» **EXERCISE OBJECTIVE**
Echo the listing from the line containing "Given: Click the play-forward chart icon" up to and including the line containing "Looking at the". Omit the pictures.

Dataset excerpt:

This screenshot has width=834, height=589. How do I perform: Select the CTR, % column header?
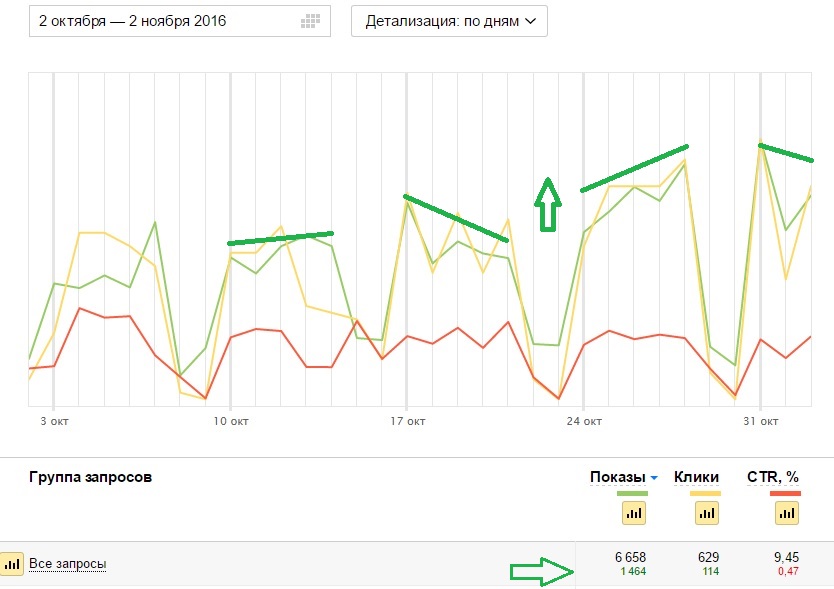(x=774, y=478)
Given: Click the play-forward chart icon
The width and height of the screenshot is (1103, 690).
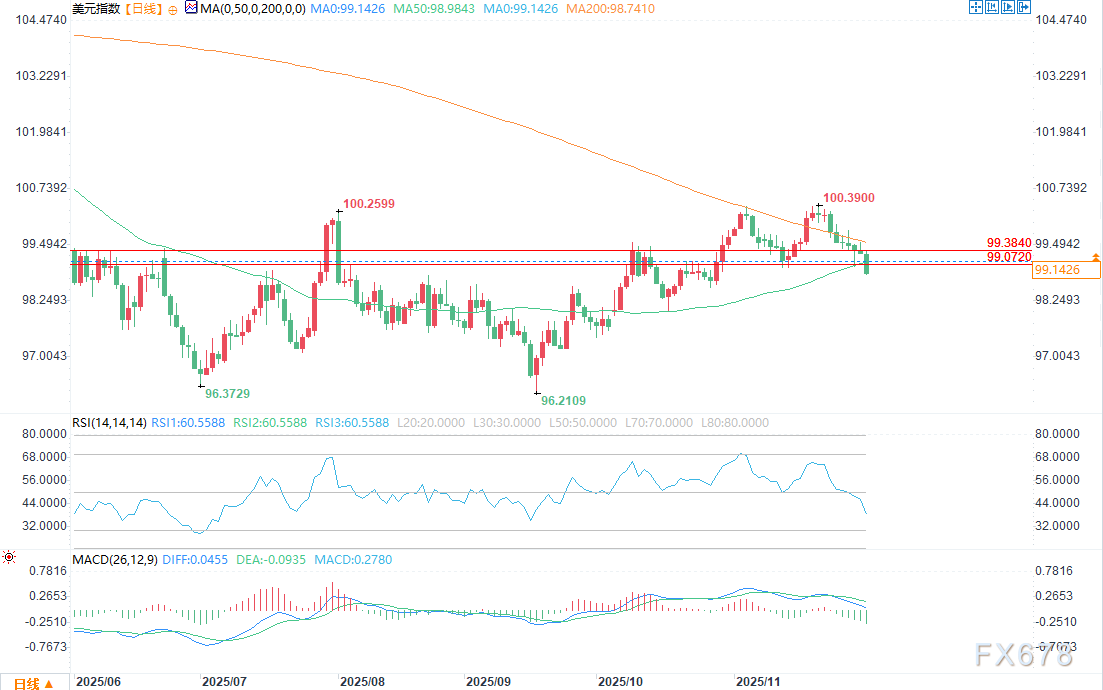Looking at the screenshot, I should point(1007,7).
--
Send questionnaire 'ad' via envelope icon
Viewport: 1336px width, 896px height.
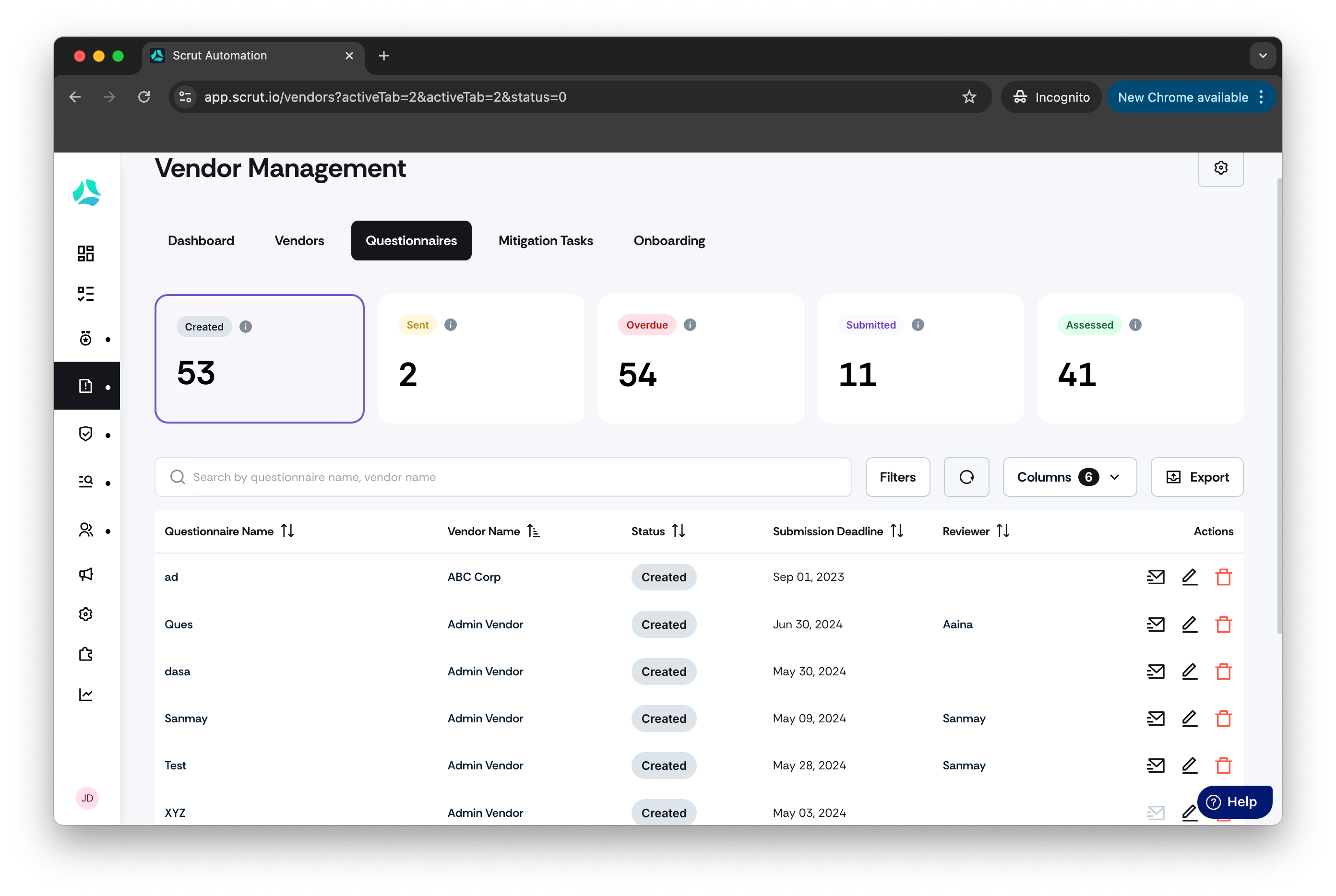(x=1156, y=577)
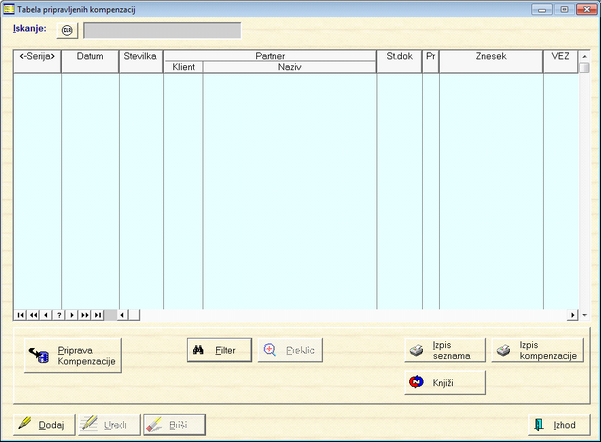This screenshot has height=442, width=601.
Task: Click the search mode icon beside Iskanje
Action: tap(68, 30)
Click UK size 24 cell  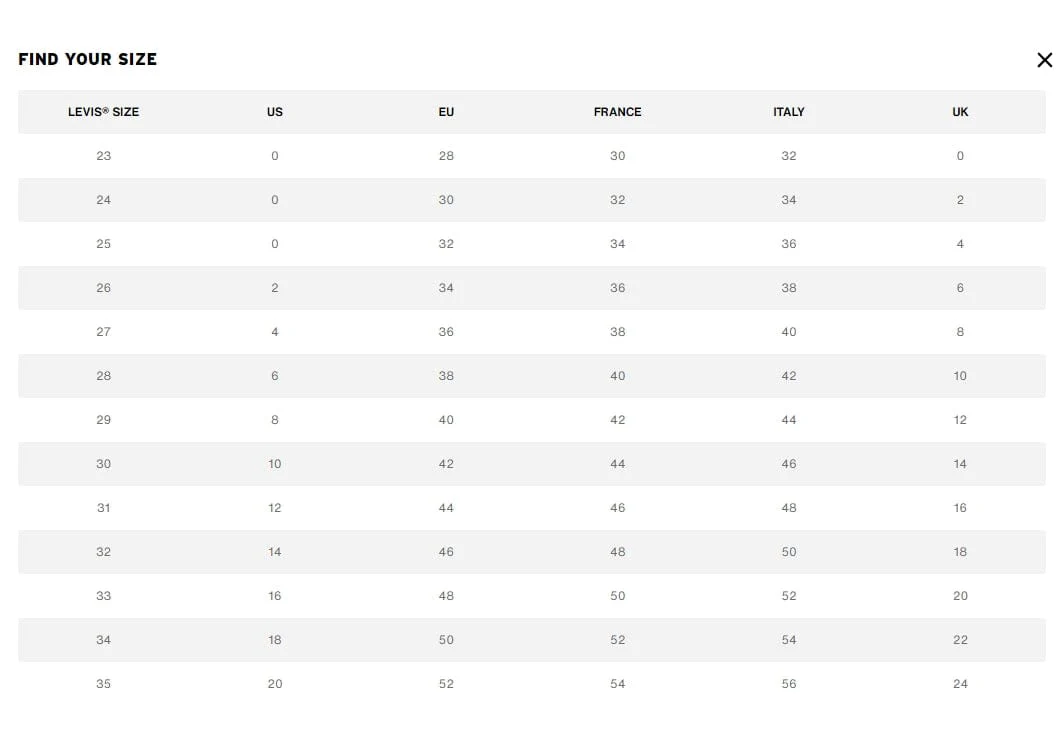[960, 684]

» **RIGHT ANSWER**
Given: Click the play-forward chart icon
The width and height of the screenshot is (1103, 690).
Looking at the screenshot, I should point(1007,7).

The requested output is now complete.